Les résultats « suggèrent que quelque part dans les parties les plus profondes de notre planète, les gaz sont préservés de la formation terrestre », explique l’auteur principal de la nouvelle étude. Forrest Hortongéochimiste à la Woods Hole Oceanographic Institution.
Les scientifiques peuvent avoir une idée de l’endroit où se trouve un atome de hélium est né de l’examen du nombre de neutrons dans son noyau, un chiffre qui distingue différentes espèces, ou isotopes, de l’élément. Par exemple, l’isotope hélium 3, qui possède deux protons et un neutron, a été fabriqué dans les étoiles et lors du Big Bang. Cet isotope est extrêmement rare sur Terre.

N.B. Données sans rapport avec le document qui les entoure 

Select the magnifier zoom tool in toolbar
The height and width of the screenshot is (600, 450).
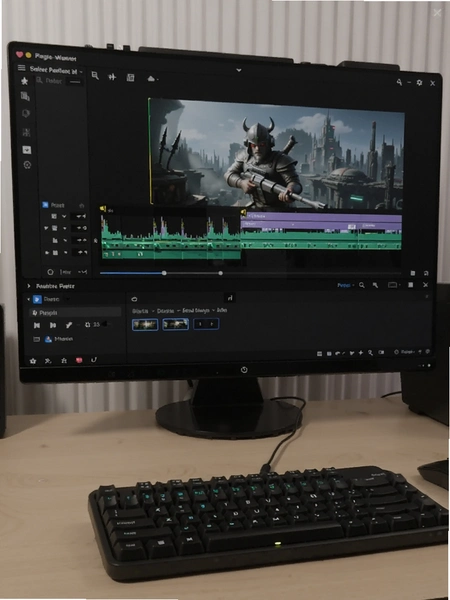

Pendant ce temps, l’hélium 4, qui constitue la majeure partie du gaz qui remplit les ballons de fête et aide à refroidir les appareils d’imagerie par résonance magnétique, possède deux protons et deux neutrons dans chaque noyau. Cet isotope est relativement courant sur Terre, où il se forme à partir de la désintégration radioactive naturelle de l’uranium et du thorium à l’intérieur de notre planète.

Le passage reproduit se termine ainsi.